- _PROBLEM TO SOLVE_
Copy every line of the data below word for word.

━━━━━ RECORDS ━━━━━

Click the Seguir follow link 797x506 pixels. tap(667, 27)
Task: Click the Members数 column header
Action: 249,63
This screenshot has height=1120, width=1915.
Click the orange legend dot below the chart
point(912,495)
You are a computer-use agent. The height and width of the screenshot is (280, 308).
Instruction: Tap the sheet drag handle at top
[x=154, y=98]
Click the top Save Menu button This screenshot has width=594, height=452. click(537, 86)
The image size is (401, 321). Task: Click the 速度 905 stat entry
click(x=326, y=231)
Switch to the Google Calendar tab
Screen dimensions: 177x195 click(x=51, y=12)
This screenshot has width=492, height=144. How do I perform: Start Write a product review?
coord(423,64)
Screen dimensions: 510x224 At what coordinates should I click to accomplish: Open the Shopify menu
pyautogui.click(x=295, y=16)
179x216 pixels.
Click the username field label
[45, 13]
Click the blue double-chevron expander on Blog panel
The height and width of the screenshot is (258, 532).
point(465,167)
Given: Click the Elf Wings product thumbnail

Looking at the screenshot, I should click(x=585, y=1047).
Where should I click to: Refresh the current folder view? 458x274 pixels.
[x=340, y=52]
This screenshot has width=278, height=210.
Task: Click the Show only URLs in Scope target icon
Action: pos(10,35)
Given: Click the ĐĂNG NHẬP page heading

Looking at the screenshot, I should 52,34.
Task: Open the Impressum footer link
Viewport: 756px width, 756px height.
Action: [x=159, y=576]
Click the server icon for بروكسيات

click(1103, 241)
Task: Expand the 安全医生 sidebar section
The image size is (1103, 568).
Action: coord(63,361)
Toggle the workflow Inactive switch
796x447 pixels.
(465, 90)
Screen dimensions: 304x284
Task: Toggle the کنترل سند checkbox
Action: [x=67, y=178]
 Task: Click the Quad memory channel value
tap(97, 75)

━━━━━

- _FULL RESPONSE_
Click the Seguir follow link 797x506 pixels. tap(667, 27)
Task: Click the Members数 column header
Action: 249,63
This screenshot has height=1120, width=1915.
Click the orange legend dot below the chart
point(912,495)
You are a computer-use agent. The height and width of the screenshot is (280, 308).
Instruction: Tap the sheet drag handle at top
[x=154, y=98]
Click the top Save Menu button This screenshot has width=594, height=452. click(537, 86)
The image size is (401, 321). Task: Click the 速度 905 stat entry
click(x=326, y=231)
Switch to the Google Calendar tab
Screen dimensions: 177x195 click(x=51, y=12)
This screenshot has width=492, height=144. How do I perform: Start Write a product review?
coord(423,64)
Screen dimensions: 510x224 At what coordinates should I click to accomplish: Open the Shopify menu
pyautogui.click(x=295, y=16)
179x216 pixels.
Click the username field label
[45, 13]
Click the blue double-chevron expander on Blog panel
The height and width of the screenshot is (258, 532).
point(465,167)
Given: Click the Elf Wings product thumbnail

Looking at the screenshot, I should click(x=585, y=1047).
Where should I click to: Refresh the current folder view? 458x274 pixels.
[x=340, y=52]
This screenshot has width=278, height=210.
Task: Click the Show only URLs in Scope target icon
Action: pos(10,35)
Given: Click the ĐĂNG NHẬP page heading

Looking at the screenshot, I should 52,34.
Task: Open the Impressum footer link
Viewport: 756px width, 756px height.
Action: [x=159, y=576]
Click the server icon for بروكسيات

click(1103, 241)
Task: Expand the 安全医生 sidebar section
The image size is (1103, 568).
Action: coord(63,361)
Toggle the workflow Inactive switch
796x447 pixels.
(465, 90)
Screen dimensions: 304x284
Task: Toggle the کنترل سند checkbox
Action: [x=67, y=178]
 Task: Click the Quad memory channel value
tap(97, 75)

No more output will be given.